Write out all the data below exactly.

START Data supplied

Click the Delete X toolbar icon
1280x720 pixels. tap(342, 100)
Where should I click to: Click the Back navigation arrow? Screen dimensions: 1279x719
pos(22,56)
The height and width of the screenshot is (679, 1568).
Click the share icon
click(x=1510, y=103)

END Data supplied

Response to this exercise:
Click the Delete X toolbar icon
1280x720 pixels. tap(342, 100)
Where should I click to: Click the Back navigation arrow? Screen dimensions: 1279x719
pos(22,56)
The height and width of the screenshot is (679, 1568).
Click the share icon
click(x=1510, y=103)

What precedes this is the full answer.